■ **Task to complete**:
The required result is every line of the records that includes "plus".

■ **Material to process**:

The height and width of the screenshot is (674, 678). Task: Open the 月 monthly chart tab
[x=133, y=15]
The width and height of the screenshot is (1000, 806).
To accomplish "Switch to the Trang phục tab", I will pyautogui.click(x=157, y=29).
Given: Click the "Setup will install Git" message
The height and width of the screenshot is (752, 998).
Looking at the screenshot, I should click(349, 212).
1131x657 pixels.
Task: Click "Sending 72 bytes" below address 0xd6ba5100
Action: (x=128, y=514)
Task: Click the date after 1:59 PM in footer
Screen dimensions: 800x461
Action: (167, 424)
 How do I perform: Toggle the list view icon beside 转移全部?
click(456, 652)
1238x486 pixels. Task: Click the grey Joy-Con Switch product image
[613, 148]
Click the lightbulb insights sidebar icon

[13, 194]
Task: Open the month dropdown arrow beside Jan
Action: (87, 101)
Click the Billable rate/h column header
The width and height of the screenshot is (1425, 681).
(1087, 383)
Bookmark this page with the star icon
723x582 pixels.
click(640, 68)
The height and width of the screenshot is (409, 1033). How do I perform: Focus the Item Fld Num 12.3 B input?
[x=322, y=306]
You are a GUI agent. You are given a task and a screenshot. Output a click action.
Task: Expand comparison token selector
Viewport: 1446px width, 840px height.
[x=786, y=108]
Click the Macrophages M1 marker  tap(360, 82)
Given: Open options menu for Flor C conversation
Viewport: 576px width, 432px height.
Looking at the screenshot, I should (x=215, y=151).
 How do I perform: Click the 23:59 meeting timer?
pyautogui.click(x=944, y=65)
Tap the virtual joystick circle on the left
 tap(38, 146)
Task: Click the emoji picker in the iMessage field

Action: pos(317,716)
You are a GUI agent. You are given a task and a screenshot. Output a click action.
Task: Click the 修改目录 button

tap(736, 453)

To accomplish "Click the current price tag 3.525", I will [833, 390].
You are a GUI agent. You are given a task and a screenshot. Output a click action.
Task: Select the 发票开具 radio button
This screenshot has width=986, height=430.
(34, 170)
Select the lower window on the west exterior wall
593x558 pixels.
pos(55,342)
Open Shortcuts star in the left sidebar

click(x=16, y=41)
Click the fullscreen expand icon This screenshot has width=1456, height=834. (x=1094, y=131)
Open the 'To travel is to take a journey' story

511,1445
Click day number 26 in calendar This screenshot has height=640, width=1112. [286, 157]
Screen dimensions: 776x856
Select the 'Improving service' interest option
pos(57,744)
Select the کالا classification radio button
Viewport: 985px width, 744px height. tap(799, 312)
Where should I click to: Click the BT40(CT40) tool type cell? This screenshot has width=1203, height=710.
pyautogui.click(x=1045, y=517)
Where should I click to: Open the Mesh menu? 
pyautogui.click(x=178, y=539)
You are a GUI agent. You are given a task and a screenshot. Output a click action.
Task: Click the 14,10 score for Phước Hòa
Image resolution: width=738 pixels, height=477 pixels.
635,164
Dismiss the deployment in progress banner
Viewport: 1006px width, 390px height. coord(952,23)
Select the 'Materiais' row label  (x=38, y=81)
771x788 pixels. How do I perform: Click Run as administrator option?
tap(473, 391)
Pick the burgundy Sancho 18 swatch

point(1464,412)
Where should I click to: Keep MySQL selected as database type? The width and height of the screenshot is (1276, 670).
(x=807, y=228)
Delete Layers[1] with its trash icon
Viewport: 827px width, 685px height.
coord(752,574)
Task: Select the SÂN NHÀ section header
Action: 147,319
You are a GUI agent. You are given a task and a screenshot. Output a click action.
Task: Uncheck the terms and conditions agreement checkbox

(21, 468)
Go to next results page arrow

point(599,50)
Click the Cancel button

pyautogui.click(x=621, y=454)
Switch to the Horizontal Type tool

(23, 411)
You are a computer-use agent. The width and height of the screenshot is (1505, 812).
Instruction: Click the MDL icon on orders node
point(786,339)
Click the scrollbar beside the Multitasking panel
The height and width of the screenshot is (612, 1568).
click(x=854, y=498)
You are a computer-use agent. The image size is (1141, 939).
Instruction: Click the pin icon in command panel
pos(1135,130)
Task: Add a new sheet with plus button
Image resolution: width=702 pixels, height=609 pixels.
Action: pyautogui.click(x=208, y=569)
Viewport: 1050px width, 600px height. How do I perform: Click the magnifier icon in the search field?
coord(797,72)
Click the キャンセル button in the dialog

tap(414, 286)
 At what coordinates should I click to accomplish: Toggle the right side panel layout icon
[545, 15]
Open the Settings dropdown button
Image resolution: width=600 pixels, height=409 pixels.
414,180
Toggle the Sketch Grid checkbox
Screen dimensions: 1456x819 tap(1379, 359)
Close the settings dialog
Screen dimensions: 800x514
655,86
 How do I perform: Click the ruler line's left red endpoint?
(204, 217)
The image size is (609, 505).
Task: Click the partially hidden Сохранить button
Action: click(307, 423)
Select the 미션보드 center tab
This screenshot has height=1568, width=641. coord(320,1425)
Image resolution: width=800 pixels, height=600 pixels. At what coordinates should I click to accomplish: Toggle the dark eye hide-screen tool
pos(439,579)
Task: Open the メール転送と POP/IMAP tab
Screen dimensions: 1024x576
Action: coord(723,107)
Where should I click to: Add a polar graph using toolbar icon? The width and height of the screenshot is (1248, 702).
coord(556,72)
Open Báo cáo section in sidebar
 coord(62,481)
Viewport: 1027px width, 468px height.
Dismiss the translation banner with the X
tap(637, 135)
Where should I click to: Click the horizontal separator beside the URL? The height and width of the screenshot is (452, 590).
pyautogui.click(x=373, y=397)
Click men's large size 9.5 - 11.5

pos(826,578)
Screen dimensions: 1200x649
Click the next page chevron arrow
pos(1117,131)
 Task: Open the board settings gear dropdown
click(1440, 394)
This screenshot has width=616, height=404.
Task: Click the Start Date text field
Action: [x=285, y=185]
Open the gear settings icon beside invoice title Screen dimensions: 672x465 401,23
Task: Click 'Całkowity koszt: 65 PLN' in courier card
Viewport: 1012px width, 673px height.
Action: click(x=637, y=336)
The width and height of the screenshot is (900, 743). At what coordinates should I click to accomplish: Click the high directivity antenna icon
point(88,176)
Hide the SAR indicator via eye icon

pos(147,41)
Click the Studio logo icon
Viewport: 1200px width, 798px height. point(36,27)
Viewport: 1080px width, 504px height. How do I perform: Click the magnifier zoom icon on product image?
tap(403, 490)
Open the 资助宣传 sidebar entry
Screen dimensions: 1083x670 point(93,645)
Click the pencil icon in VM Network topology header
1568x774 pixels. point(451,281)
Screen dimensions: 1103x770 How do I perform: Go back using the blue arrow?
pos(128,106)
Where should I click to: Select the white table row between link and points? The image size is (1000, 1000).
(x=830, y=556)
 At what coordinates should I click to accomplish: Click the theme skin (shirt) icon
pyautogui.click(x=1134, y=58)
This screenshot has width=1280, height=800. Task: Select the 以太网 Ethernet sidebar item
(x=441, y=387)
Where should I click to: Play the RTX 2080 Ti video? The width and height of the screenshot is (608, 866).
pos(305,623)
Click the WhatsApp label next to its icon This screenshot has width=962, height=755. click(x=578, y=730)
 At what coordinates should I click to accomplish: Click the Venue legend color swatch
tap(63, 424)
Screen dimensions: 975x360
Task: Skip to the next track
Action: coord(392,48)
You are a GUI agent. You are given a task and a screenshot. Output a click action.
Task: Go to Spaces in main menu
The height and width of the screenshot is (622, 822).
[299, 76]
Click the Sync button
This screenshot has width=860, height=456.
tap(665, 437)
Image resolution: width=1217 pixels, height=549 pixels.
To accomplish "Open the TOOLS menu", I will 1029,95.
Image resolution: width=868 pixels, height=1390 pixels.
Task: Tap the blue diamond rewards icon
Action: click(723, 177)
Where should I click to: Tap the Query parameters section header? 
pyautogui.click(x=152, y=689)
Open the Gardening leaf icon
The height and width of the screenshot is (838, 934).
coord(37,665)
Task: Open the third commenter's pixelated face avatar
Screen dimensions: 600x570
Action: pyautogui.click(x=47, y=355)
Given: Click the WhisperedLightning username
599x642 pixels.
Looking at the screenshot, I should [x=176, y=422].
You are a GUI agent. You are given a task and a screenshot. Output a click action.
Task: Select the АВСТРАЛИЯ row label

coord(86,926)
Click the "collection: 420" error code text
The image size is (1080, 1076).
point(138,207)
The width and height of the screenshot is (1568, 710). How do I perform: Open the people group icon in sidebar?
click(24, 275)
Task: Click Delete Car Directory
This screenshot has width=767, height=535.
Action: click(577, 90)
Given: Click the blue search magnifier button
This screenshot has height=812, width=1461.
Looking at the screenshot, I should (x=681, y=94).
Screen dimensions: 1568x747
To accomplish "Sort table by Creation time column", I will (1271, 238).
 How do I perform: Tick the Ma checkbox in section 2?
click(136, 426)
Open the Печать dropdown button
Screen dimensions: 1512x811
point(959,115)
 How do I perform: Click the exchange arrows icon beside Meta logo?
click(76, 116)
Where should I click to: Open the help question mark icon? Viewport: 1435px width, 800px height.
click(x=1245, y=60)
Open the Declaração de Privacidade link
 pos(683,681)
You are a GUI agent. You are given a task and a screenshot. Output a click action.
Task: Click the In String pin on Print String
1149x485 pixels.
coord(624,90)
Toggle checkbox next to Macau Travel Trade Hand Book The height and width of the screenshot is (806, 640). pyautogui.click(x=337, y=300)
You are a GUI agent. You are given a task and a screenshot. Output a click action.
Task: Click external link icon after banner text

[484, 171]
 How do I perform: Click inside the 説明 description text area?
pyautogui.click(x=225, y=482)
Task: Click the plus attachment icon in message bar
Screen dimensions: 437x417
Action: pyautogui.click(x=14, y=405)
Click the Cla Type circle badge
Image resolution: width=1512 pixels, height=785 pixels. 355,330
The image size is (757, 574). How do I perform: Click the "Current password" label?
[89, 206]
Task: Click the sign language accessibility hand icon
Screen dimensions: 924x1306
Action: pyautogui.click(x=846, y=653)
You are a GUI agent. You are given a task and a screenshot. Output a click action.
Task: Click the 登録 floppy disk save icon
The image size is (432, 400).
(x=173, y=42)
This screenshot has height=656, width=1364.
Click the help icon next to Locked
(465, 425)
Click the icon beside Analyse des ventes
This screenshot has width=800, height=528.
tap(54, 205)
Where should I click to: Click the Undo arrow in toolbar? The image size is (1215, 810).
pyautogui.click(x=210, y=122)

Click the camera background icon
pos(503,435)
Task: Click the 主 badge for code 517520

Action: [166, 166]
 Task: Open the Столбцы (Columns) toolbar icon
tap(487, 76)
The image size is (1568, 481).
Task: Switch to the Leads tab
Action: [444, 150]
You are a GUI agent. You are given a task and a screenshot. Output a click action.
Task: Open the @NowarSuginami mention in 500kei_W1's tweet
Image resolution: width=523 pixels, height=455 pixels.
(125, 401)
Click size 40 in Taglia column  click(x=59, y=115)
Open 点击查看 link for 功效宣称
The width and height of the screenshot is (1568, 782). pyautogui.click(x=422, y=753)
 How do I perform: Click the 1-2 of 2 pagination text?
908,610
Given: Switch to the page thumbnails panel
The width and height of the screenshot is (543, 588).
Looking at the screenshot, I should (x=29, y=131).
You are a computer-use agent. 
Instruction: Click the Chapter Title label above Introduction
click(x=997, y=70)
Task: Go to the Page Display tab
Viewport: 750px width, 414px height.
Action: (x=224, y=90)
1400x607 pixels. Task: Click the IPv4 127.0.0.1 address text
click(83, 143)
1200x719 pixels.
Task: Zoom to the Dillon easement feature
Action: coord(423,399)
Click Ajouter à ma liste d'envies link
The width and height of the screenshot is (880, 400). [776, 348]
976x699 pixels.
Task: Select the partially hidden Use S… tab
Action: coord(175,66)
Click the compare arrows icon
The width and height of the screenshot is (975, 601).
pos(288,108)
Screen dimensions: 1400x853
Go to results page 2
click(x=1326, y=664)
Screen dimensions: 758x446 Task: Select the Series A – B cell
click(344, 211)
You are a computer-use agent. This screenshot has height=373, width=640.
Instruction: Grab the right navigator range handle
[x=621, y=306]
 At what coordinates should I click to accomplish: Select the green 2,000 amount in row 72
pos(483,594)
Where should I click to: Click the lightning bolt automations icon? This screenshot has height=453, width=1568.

■ **Reply**:
Task: Add a new sheet with plus button
Task: Click the plus attachment icon in message bar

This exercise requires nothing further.